Screenshot of RelictaRed and blue cubes in a magnetic field — Steam store

The Texture of Difficulty

This is where opinion splits hardest, and it's about the kind of difficulty. The negative side's most repeated claim is 'it isn't getting harder, just longer' — a reading of padded difficulty. Several write that the back half builds bulk from level size and step-count, not density of thought.

A second common complaint is about observation. The cube or panel you need is often hidden somewhere in a large level, so you must wander and scout before you can even start. One reviewer notes, half-joking, that 'searching first' is the skill you have to learn. The difficulty axis quietly drifts from logic toward exploration.

To me it's the kind, not the amount. The learning curve rises by accretion, not insight. Outside its reach for anyone who wants quiet, tight logic; a virtue for anyone happy to walk a big board and grind it down like a chess problem. That's a different feel from the room-sized focus of The Turing Test or Lightmatter.

Screenshot of RelictaA large, tangled late-game level — Steam store

Feel of the Controls

Here is the weakness pros and users agree on most: the floating physics can't be trusted. ScreenRant likens it to 'playing pool — line up the same move twice and get a different result,' and scored it 3.5/5. Steam users echo it: 'cap your framerate at 60fps or trajectories break, causing softlocks and restarts.'

The other issue is fiddliness. 'I have the solution in my head, but it takes 20 minutes just to land the cube where I want — there's no snapping, you eyeball it,' the helpful reviews say. The execution layer presses down on the thinking layer.

I read this as a broken contract. A puzzle's grammar should be deterministic: same input, same output. When physics depends on framerate or small jitter, that promise fails, and you can't tell a wrong idea from a wrong throw. Even fans append 'cap it at 60' — patching the contract by hand. The verb is appealing; its repeatability isn't guaranteed.

Screenshot of RelictaRiding a floating cube across a gap — Steam store

Sources

This piece was written by reading the user reviews on the Steam store page as of 2026-07-01. No review text is quoted directly; typical claims are reconstructed.

- Steam: Relicta (Mostly Positive, 77% of 227 Steam-purchaser reviews; about 67% across all 466)

- Read via WebFetch: the top helpful positive reviews, representative negative complaints, several recent reviews, and community threads

- Press: ScreenRant (3.5/5), plus Metacritic 74 / OpenCritic 75 (47% recommend)

Closing

Steam reads 77% positive; my design-critique score is 6.5, and the gap is the list of marks off. The two core verbs, magnetism and gravity, are clear, and the lunar biomes are as handsome as reviewers say. Three deductions: an additive design that never subtracts and tips into combinatorial explosion late; a difficulty axis that drifts from logic to searching and reads as padding; and physics whose repeatability isn't guaranteed, so the puzzle's contract wavers.

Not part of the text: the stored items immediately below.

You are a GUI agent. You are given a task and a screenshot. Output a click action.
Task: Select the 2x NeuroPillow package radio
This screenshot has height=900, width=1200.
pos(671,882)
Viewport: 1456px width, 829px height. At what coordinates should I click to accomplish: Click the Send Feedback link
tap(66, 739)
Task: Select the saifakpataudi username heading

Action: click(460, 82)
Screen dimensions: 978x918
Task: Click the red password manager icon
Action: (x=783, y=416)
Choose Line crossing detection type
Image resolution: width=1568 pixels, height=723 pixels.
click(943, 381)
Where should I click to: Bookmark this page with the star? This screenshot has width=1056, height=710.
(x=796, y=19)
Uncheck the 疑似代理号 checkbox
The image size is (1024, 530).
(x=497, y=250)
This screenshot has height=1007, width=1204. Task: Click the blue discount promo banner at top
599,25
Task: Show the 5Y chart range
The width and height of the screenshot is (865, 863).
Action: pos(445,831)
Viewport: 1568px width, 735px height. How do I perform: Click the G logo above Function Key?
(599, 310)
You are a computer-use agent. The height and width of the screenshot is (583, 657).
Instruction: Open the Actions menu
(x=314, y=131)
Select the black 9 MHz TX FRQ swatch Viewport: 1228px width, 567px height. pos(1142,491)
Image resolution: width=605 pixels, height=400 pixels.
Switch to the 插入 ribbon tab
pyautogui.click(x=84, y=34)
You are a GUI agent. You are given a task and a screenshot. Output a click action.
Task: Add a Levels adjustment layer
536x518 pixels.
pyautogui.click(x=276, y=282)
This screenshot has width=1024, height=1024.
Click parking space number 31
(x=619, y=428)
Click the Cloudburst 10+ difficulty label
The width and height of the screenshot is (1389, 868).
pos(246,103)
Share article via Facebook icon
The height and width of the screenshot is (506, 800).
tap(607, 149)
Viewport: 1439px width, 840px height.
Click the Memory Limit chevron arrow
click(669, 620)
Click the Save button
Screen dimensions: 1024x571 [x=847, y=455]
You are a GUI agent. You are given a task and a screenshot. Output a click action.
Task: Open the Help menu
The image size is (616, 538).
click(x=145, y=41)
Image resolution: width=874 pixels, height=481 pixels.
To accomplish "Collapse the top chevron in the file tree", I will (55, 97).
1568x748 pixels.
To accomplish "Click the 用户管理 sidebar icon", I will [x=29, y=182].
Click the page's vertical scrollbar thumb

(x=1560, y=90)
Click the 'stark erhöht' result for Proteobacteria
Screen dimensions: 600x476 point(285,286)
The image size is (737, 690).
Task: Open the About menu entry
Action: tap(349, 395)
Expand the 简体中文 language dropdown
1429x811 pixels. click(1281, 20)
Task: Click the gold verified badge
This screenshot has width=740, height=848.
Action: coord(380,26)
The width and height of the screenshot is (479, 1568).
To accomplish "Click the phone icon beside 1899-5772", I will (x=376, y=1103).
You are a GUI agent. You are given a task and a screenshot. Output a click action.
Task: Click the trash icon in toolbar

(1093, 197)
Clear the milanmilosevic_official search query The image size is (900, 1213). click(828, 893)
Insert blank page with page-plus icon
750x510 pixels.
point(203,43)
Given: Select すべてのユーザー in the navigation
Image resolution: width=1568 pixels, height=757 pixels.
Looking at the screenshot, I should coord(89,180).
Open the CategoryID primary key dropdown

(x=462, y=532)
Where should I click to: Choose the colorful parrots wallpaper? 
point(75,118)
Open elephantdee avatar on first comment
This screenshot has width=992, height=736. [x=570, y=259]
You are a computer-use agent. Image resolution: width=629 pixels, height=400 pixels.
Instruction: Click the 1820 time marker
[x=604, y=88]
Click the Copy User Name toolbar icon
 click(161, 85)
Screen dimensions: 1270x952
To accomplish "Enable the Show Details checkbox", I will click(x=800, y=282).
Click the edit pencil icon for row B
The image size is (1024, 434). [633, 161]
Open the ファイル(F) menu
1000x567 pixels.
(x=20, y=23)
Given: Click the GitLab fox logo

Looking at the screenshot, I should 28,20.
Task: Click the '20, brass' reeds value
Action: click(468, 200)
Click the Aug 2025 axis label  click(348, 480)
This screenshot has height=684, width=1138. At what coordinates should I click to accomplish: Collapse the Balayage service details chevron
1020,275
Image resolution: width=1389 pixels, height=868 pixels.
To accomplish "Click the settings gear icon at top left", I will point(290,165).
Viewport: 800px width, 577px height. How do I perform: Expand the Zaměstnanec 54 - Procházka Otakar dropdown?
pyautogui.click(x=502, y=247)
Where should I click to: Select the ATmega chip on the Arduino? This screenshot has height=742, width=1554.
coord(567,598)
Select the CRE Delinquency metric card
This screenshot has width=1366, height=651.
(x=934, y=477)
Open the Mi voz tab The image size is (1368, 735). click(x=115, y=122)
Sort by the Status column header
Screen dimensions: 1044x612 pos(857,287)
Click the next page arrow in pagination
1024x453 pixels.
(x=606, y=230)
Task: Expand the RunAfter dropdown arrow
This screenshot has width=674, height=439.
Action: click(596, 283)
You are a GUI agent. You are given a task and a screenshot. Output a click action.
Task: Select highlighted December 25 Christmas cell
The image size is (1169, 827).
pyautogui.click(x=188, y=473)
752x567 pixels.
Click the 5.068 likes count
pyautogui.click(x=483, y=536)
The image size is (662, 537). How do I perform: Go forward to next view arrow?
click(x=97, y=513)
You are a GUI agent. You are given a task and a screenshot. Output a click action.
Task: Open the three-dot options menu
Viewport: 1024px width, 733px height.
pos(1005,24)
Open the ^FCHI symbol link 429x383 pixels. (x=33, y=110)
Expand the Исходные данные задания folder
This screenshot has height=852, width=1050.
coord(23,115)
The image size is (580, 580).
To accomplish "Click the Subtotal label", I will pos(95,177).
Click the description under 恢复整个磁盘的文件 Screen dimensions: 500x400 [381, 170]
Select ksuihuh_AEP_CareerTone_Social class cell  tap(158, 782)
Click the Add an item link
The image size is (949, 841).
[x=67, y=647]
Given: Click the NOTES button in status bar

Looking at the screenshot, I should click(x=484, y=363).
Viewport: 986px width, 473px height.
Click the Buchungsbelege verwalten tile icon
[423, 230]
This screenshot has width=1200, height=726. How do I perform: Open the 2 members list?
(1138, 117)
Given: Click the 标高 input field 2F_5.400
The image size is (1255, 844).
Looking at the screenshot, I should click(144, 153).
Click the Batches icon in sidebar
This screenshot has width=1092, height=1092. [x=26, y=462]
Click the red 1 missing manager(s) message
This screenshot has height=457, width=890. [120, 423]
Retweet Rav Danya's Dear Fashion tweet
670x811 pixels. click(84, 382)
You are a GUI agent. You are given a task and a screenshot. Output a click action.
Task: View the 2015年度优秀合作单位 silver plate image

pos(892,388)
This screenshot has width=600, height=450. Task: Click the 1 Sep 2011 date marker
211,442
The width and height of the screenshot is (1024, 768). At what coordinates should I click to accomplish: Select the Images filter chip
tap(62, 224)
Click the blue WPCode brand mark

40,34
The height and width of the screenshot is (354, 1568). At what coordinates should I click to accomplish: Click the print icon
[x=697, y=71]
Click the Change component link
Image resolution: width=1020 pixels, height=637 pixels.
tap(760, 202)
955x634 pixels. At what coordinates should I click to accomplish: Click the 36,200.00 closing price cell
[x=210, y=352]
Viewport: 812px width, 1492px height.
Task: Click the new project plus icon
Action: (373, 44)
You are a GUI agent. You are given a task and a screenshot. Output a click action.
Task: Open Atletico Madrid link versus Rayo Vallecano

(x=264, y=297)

The pool's practical verdict is remarkably consistent: 'buy it on sale, cap it at 60fps, use a guide if you're stuck.' Completion runs about 10-12 hours for the story, 15-22 with collectibles and extras. Outside its reach for anyone wanting only quiet logic; well worth a discount for anyone who enjoys walking a beautiful moon and the sheer feel of flinging boxes with magnets. What you bring to it decides almost everything — and the split itself is what tells you so.